(Collected data)

──────────────────────────────

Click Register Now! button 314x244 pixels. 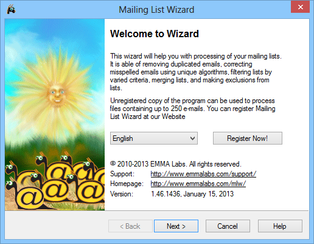pyautogui.click(x=248, y=138)
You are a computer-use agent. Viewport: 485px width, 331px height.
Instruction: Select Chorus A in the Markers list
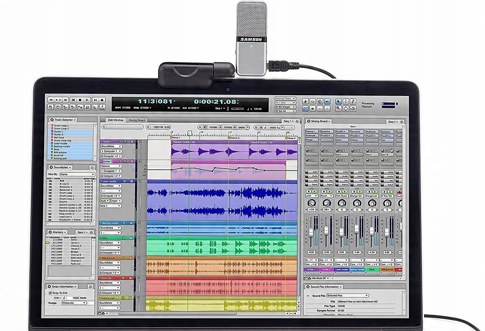point(76,246)
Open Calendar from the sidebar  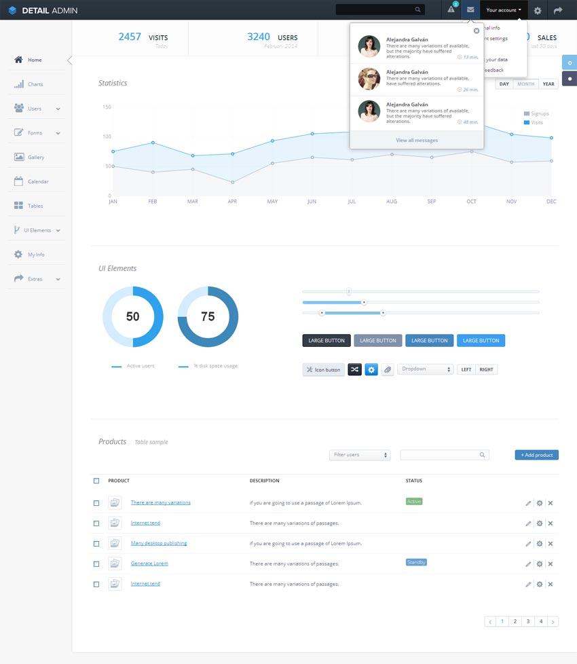pos(37,181)
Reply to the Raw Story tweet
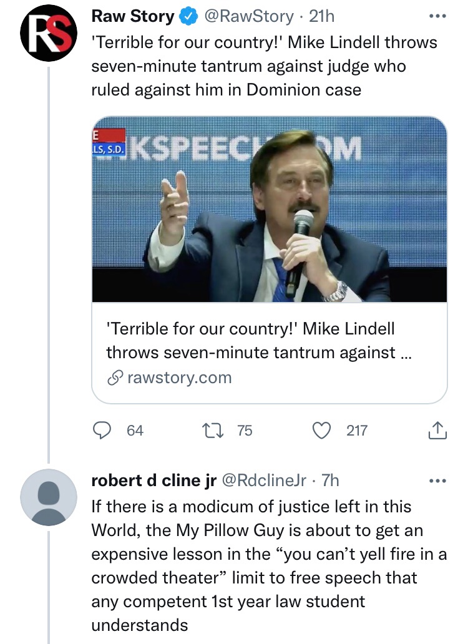The height and width of the screenshot is (644, 468). (101, 431)
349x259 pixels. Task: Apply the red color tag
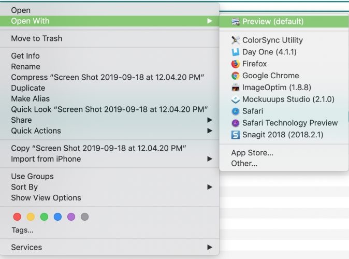[17, 217]
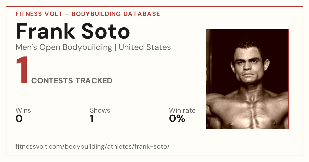Viewport: 309px width, 162px height.
Task: Click the dash in the Fitness Volt header
Action: tap(67, 14)
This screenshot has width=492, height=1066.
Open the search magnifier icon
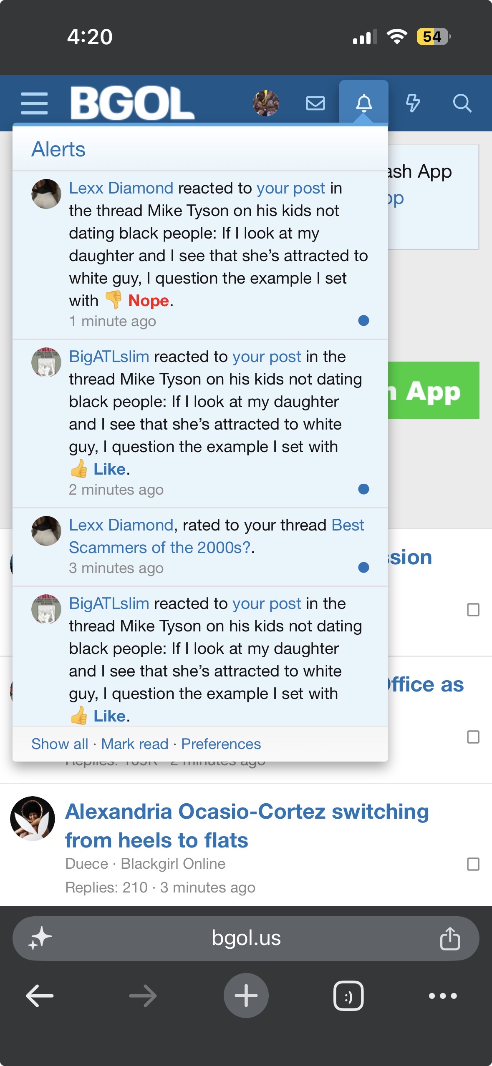tap(462, 103)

──────────────────────────────

(Problem statement) Give back exactly the lines from the one containing "This screenshot has width=492, height=1066." through the last line above, both included, and none of the pictures.

(Your response)
This screenshot has width=492, height=1066.
Open the search magnifier icon
tap(462, 103)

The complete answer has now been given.